[Records from a collection]
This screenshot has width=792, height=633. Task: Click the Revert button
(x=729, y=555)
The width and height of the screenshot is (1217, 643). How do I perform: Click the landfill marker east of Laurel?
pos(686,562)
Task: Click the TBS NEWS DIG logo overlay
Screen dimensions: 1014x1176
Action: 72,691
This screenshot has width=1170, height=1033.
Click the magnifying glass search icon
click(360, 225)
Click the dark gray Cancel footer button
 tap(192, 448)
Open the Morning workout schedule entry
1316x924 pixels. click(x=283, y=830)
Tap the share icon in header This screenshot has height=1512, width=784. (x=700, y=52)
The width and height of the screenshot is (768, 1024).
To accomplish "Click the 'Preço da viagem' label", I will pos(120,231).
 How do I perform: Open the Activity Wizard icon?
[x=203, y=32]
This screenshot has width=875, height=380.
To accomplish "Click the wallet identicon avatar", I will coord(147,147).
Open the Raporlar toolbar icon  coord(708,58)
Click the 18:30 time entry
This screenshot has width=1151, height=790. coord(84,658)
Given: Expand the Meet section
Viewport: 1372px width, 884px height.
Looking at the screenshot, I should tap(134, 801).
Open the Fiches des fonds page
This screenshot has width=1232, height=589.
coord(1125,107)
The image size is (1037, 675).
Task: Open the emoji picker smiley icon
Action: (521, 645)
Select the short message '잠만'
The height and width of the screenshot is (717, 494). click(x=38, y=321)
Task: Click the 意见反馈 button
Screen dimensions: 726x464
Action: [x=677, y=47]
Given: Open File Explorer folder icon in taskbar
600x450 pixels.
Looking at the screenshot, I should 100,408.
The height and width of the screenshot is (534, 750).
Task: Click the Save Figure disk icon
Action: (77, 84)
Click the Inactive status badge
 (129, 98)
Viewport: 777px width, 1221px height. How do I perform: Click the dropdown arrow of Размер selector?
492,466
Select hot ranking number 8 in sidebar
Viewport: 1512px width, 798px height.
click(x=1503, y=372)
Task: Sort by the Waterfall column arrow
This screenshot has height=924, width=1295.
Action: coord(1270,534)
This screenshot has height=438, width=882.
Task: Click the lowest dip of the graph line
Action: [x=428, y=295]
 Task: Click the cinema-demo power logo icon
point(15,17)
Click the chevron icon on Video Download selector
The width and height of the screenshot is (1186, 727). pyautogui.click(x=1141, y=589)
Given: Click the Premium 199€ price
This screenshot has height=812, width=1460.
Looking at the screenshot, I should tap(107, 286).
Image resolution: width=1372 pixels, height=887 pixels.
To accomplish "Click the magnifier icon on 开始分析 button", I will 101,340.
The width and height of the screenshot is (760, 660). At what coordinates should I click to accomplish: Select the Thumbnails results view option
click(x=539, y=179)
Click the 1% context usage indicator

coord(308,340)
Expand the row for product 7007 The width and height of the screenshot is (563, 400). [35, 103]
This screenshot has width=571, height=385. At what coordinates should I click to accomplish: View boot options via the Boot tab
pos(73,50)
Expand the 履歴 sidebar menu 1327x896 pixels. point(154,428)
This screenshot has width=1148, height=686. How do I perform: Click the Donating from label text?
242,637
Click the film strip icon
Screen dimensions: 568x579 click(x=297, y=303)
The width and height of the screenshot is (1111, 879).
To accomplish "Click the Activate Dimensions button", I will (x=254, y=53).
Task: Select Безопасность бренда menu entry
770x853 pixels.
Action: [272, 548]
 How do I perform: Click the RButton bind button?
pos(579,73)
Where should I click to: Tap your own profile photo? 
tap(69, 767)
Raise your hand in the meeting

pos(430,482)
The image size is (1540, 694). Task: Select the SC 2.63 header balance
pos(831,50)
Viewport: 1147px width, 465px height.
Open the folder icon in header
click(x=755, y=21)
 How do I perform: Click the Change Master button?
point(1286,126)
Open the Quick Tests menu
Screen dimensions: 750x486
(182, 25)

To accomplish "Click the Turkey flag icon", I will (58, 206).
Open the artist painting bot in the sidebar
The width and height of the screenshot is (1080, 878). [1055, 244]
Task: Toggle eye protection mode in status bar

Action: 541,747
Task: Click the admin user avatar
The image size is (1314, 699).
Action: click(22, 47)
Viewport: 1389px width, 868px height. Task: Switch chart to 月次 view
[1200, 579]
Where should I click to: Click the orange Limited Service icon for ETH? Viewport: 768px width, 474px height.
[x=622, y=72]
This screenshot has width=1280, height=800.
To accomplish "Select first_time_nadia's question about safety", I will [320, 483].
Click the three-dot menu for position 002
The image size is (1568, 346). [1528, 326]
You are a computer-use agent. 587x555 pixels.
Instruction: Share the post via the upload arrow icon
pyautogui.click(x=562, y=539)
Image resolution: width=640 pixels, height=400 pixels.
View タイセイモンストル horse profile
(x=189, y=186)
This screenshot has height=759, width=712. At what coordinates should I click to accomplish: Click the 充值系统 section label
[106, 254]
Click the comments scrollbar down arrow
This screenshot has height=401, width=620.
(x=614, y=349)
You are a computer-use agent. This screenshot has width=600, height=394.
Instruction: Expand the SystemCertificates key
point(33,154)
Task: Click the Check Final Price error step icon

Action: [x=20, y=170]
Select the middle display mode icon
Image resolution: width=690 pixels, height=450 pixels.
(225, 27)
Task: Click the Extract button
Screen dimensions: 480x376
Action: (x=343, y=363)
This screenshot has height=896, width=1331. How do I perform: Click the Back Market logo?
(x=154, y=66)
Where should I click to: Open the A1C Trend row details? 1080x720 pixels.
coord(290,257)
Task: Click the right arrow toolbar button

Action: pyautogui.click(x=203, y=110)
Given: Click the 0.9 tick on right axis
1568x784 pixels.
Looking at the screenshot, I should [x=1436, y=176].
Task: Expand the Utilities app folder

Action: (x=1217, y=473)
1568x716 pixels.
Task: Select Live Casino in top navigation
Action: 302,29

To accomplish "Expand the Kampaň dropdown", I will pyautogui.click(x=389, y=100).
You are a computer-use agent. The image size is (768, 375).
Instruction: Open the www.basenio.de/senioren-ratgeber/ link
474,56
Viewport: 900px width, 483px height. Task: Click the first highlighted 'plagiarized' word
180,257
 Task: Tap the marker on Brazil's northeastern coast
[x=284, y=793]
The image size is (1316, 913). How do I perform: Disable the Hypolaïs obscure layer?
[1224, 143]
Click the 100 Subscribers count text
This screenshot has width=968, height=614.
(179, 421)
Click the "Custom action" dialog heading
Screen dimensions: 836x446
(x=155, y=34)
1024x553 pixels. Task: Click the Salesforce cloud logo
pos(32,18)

TASK BRIEF -> Starting at the line above that holds "Screen dimensions: 726x464" and ending at the line that holds "Expand the row", transcribe each line exactly and include no other lines.

RESULT OF THIS TASK ->
Screen dimensions: 726x464
Action: [x=677, y=47]
Given: Open File Explorer folder icon in taskbar
600x450 pixels.
Looking at the screenshot, I should 100,408.
The height and width of the screenshot is (534, 750).
Task: Click the Save Figure disk icon
Action: (77, 84)
Click the Inactive status badge
 (129, 98)
Viewport: 777px width, 1221px height. How do I perform: Click the dropdown arrow of Размер selector?
492,466
Select hot ranking number 8 in sidebar
Viewport: 1512px width, 798px height.
click(x=1503, y=372)
Task: Sort by the Waterfall column arrow
This screenshot has height=924, width=1295.
Action: coord(1270,534)
This screenshot has height=438, width=882.
Task: Click the lowest dip of the graph line
Action: [x=428, y=295]
 Task: Click the cinema-demo power logo icon
point(15,17)
Click the chevron icon on Video Download selector
The width and height of the screenshot is (1186, 727). pyautogui.click(x=1141, y=589)
Given: Click the Premium 199€ price
This screenshot has height=812, width=1460.
Looking at the screenshot, I should tap(107, 286).
Image resolution: width=1372 pixels, height=887 pixels.
To accomplish "Click the magnifier icon on 开始分析 button", I will 101,340.
The width and height of the screenshot is (760, 660). At what coordinates should I click to accomplish: Select the Thumbnails results view option
click(x=539, y=179)
Click the 1% context usage indicator

coord(308,340)
Expand the row for product 7007 The width and height of the screenshot is (563, 400). [35, 103]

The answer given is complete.